In Jamaica, where ganja grows on an estimated 37,066 acres across the island, making it the top Caribbean supplier of marijuana to the United States and its Caribbean neighbors (according to the US State Department's 2014 International Narcotics Control Strategy Report), a projected -- legal -- marijuana tourism sector could offer everything Colorado and Washington can, in addition to a native soundtrack of thousands of herb-themed songs, visits to recording studios where smoking is inherent to the creative process, and a two-day marathon-length reggae festival, Rebel Salute, that features many of Jamaica's best acts responsible for some of reggae's greatest ganja anthems.

"Most Jamaican artists have herb songs, not just telling you to smoke it but songs about getting it legalized, and from the very first Rebel Salute 21 years ago, artists have put forward that message so our country can benefit from legalization," says Tony Rebel, Rastafarian sing-jay/producer whose Organic Heart group of companies promotes the cannabis-friendly festival. Since its inaugural staging in January 1994 as Rebel's birthday concert celebration (and the following year to honor his close friend, beloved singer Garnet Silk, who died in an explosion at home in December 1994 at age 27)

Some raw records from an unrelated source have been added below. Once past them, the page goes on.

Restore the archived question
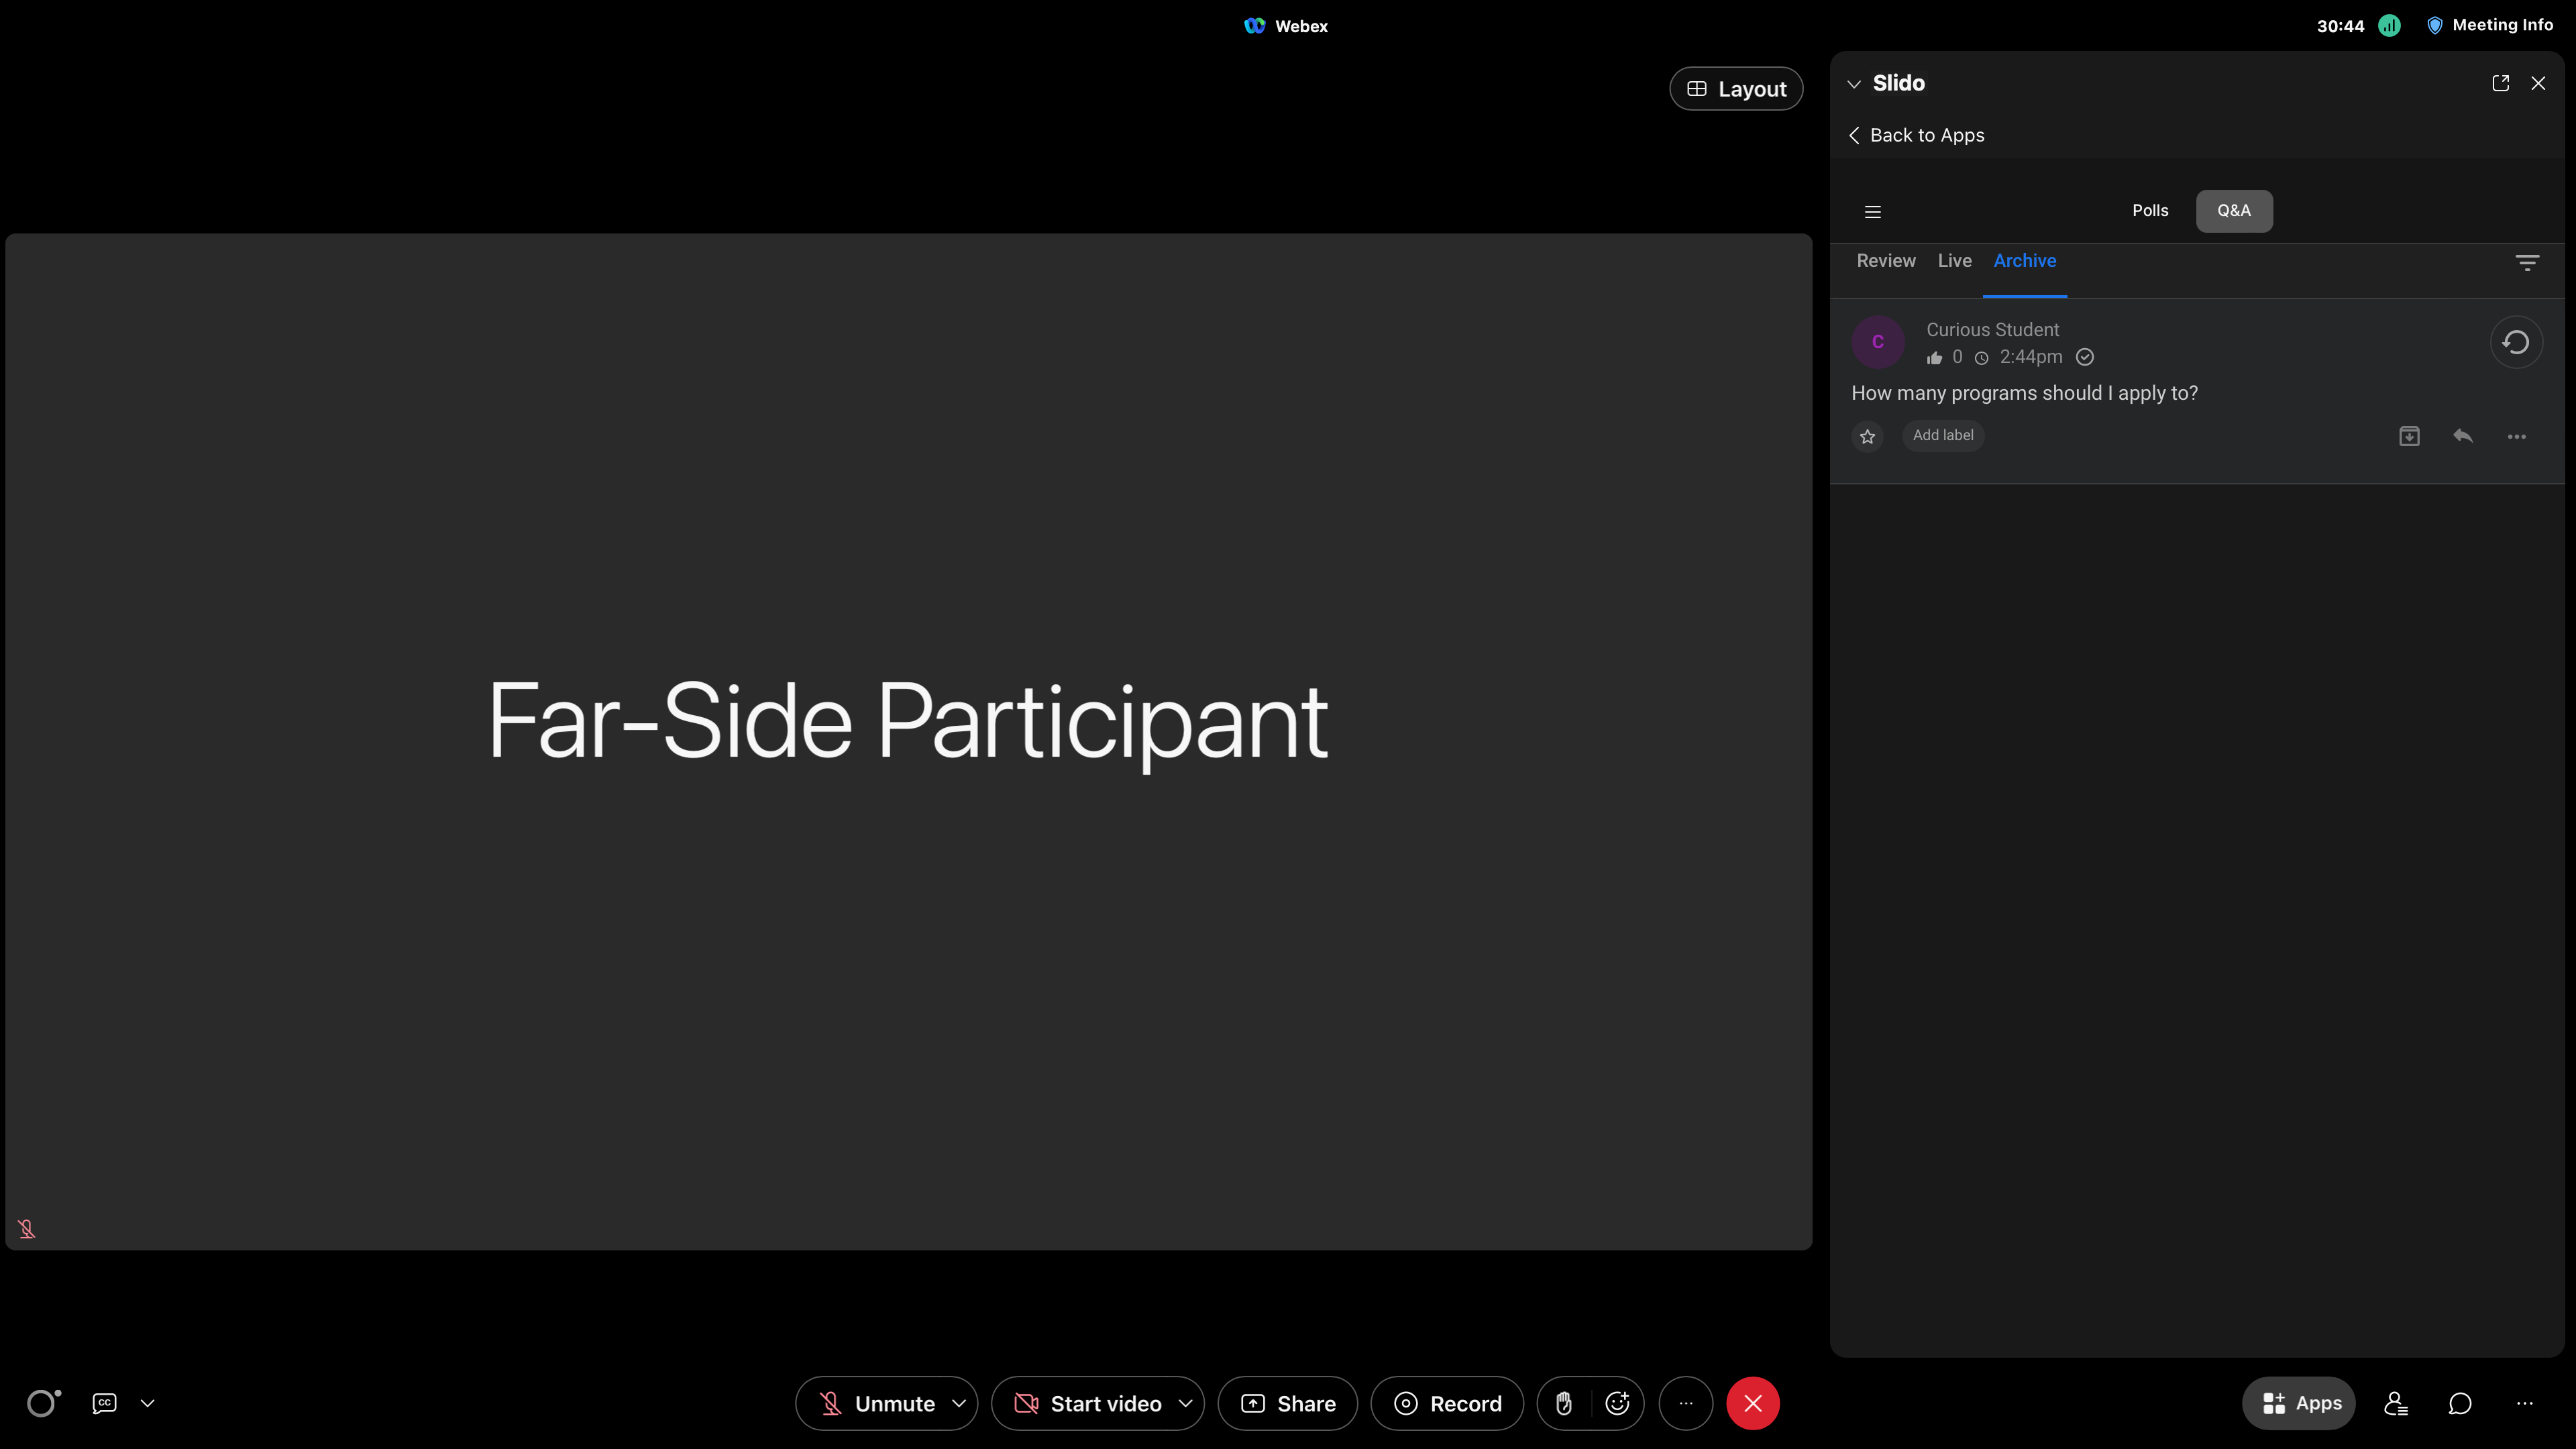The height and width of the screenshot is (1449, 2576). pyautogui.click(x=2516, y=341)
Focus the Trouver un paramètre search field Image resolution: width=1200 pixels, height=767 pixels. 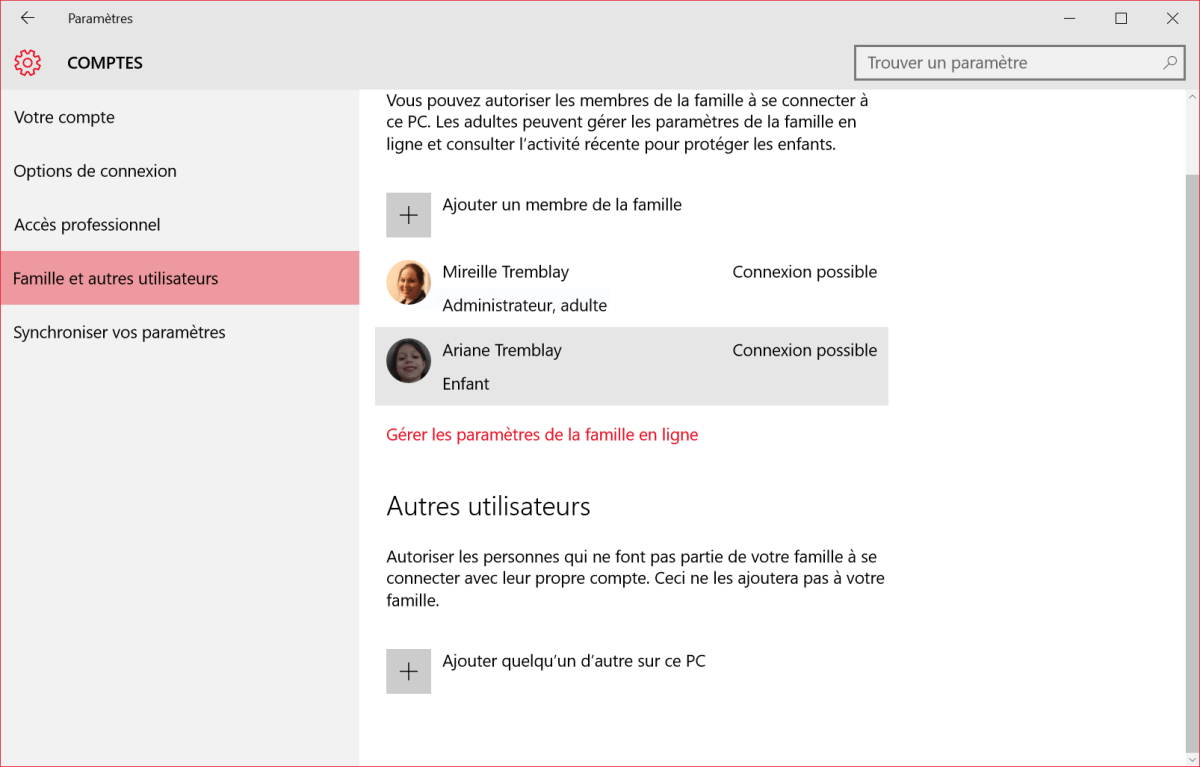[1005, 63]
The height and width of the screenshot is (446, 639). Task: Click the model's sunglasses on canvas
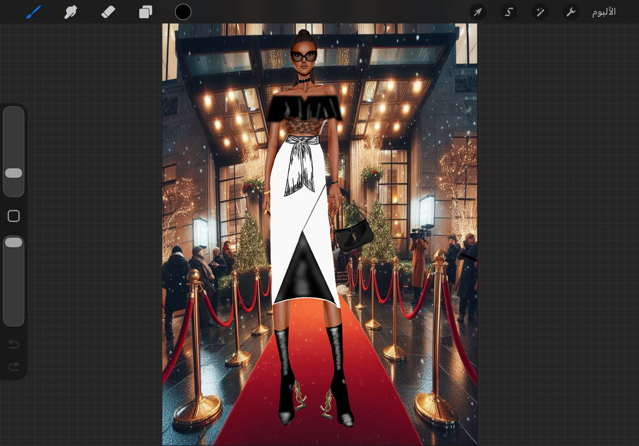[303, 57]
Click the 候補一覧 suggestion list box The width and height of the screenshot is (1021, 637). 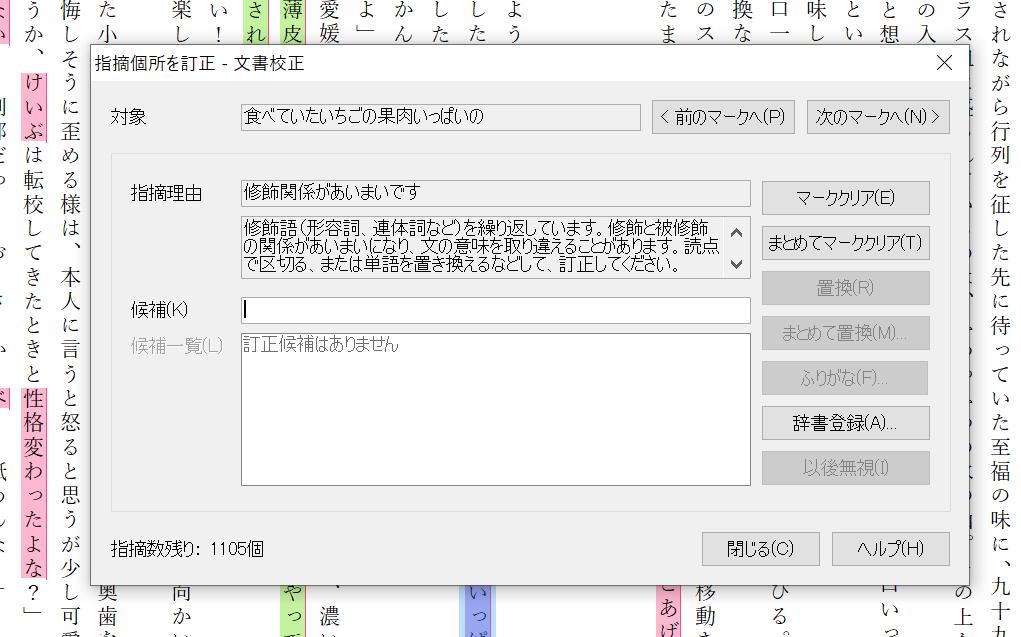[x=495, y=409]
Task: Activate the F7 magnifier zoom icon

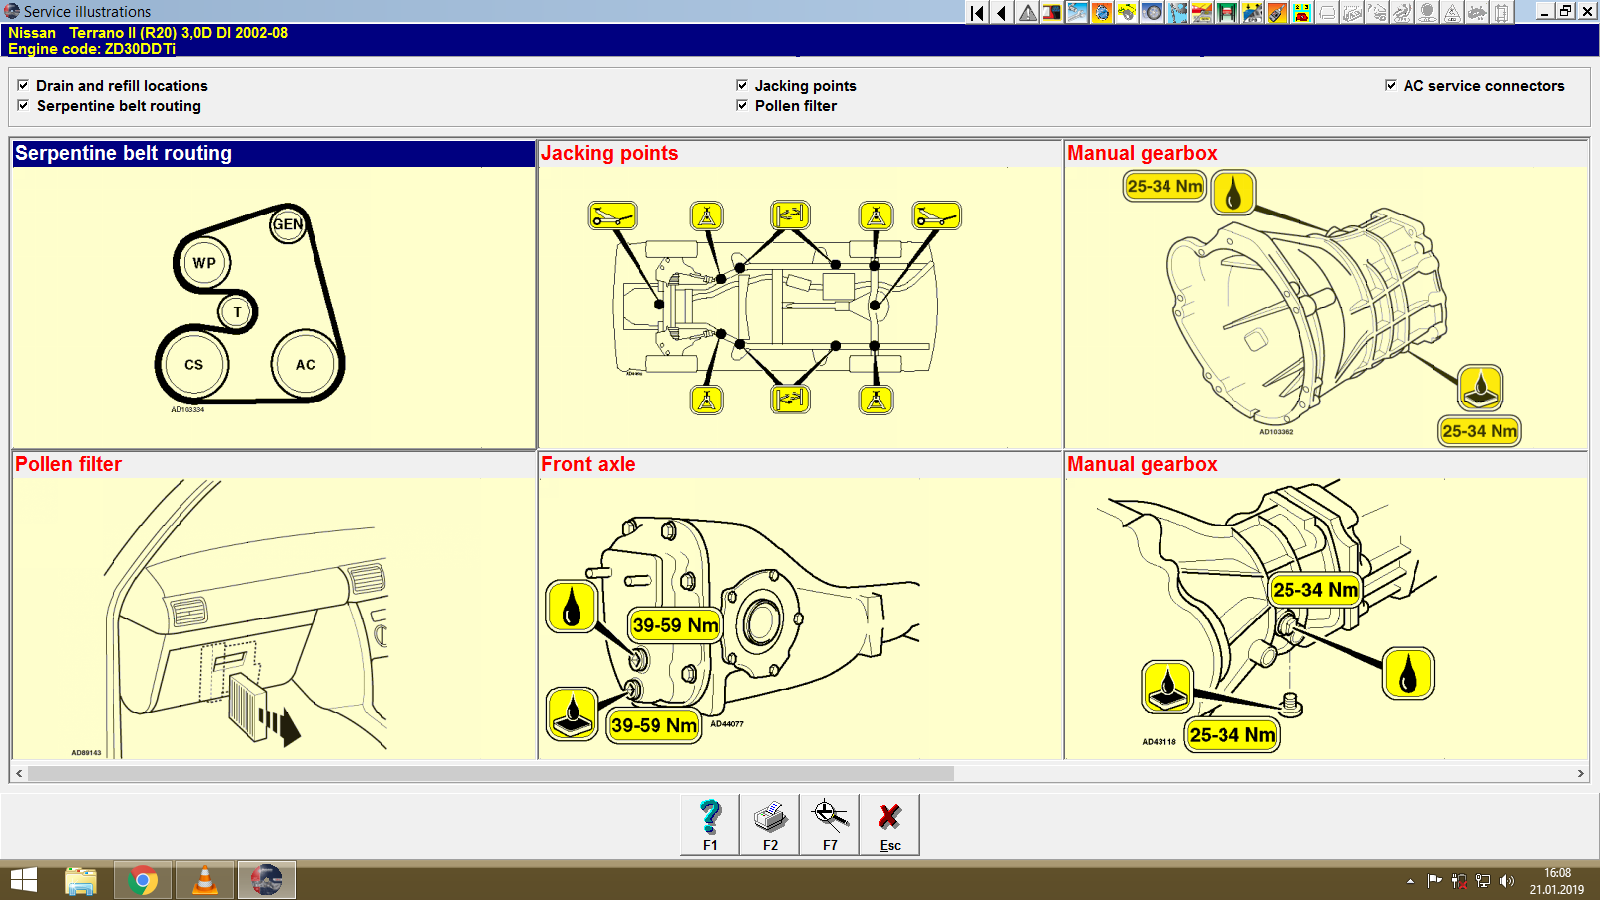Action: point(830,820)
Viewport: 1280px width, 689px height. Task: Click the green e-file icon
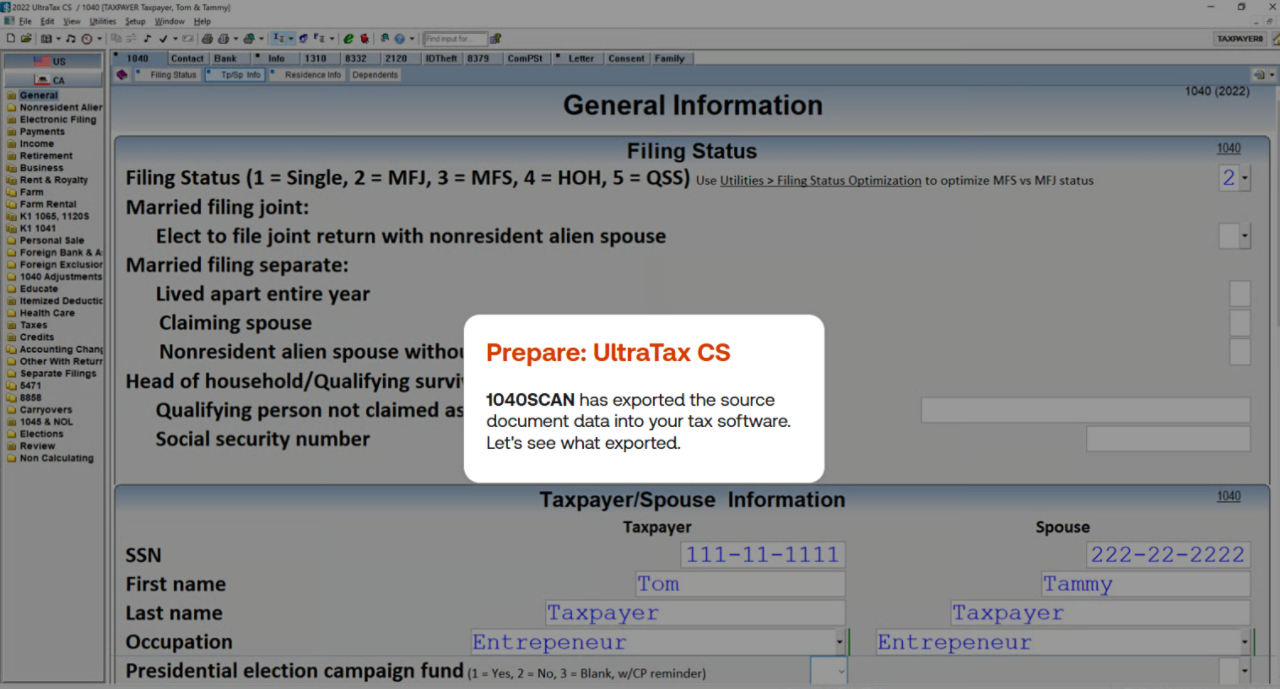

Rebel Salute has consistently adhered to Rastafarian principles that shun alcohol and meat consumption (both are prohibited from sale at the festival) but enthusiastically promote the use of ganja.

Herb is freely smoked by Rebel Salute's patrons and openly sold by (independent) vendors hawking their stalks of sinsemilla (a potent, seedless strain of marijuana referenced in countless reggae songs) alongside sellers of soft drinks and peanuts. Rebel, who attained widespread popularity in the early '90s promoting edifying themes on such hits as "Teach The Children" and "The Herb", a commendation of ganja's healing properties and income-generating advantages for the poor, says the Jamaican police understand the relationship between Rasta, reggae and marijuana celebrated at Rebel Salute and therefore, refrain from arresting herb sellers or smokers.